**TEXTO**
Comprendí, más allá de las caricaturas con que cierto sector de la izquierda gusta demonizar a los inquilinos de la Casa Blanca, que su figura sintetizaba, ante todo, una historia de lucha colectiva. Ya sea del pueblo afroamericano por sus derechos civiles, de los nativo americanos por el respeto de sus tratados históricos o bien aquella de los sin papeles por el derecho a no ser devueltos a patadas al sur del río Bravo. Desde Martín Luther King a Malcom X. Desde Leonard Peltier al salvadoreño Francisco Rivera. Todo ello y más representaba Obama para Susan. No se trataba en absoluto de un candidato demócrata más. Hijo de madre blanca y padre keniano, encarnaba como pocos todo un capítulo de la historia reciente de los Estados Unidos. Reconozco que por entonces no pude verlo. Porfiar en ello, a estas alturas, no sería otra cosa que estar ciego.

**DATOS PROPORCIONADOS**
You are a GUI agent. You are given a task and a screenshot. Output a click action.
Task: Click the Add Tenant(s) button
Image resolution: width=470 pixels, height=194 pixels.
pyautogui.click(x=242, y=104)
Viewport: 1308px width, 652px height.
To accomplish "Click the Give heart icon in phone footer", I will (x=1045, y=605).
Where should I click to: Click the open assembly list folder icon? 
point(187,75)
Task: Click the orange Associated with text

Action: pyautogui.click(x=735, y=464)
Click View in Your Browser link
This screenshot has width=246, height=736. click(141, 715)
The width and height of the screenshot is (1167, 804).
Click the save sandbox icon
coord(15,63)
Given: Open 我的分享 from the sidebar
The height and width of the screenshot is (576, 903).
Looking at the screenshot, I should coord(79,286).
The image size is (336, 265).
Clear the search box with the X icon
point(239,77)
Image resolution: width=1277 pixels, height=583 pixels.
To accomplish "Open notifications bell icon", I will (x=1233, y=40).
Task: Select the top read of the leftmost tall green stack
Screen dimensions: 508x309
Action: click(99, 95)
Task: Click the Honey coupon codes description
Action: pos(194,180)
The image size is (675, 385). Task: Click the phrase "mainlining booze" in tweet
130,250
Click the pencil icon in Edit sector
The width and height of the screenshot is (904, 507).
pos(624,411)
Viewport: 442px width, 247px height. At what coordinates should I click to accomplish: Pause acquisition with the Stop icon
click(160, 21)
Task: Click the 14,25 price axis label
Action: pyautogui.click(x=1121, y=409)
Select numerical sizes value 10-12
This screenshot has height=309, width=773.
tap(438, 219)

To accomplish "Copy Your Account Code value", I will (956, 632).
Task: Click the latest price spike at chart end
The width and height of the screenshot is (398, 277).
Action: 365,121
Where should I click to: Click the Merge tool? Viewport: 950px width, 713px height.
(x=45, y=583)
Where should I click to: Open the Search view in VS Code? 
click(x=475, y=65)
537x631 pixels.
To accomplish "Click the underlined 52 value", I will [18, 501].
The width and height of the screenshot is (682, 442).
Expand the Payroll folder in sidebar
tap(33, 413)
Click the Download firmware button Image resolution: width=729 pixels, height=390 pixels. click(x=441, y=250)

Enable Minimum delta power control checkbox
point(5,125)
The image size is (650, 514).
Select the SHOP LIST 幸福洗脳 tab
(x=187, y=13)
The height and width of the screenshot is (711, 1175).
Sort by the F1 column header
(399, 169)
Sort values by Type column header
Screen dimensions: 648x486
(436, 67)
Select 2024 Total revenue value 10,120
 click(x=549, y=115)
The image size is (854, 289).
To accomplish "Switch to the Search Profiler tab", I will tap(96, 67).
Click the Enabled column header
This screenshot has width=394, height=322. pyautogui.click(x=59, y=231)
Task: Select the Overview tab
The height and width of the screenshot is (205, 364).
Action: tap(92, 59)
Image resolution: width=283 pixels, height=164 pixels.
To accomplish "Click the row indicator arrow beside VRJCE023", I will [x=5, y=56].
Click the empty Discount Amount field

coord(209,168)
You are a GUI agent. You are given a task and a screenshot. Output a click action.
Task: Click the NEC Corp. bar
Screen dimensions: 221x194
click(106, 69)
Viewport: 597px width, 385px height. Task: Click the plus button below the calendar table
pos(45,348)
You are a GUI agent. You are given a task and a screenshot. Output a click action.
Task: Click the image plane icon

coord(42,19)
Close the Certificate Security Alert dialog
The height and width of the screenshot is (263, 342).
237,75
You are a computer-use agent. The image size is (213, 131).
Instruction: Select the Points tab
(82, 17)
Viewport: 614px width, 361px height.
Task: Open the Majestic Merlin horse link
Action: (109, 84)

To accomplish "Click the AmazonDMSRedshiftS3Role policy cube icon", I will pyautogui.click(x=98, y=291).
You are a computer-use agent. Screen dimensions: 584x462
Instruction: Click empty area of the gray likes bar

**CONSIGNA A**
Enumera todas las personas que el texto menciona por su nombre.
**CONSIGNA B**
Reproduce el texto desde "Comprendí, más allá" hasta "que estar ciego.", incluidas ambas partes.

**TU RESPUESTA A**
Martín Luther King, Malcom X, Leonard Peltier, Francisco Rivera, Obama y Susan.

**TU RESPUESTA B**
Comprendí, más allá de las caricaturas con que cierto sector de la izquierda gusta demonizar a los inquilinos de la Casa Blanca, que su figura sintetizaba, ante todo, una historia de lucha colectiva. Ya sea del pueblo afroamericano por sus derechos civiles, de los nativo americanos por el respeto de sus tratados históricos o bien aquella de los sin papeles por el derecho a no ser devueltos a patadas al sur del río Bravo. Desde Martín Luther King a Malcom X. Desde Leonard Peltier al salvadoreño Francisco Rivera. Todo ello y más representaba Obama para Susan. No se trataba en absoluto de un candidato demócrata más. Hijo de madre blanca y padre keniano, encarnaba como pocos todo un capítulo de la historia reciente de los Estados Unidos. Reconozco que por entonces no pude verlo. Porfiar en ello, a estas alturas, no sería otra cosa que estar ciego.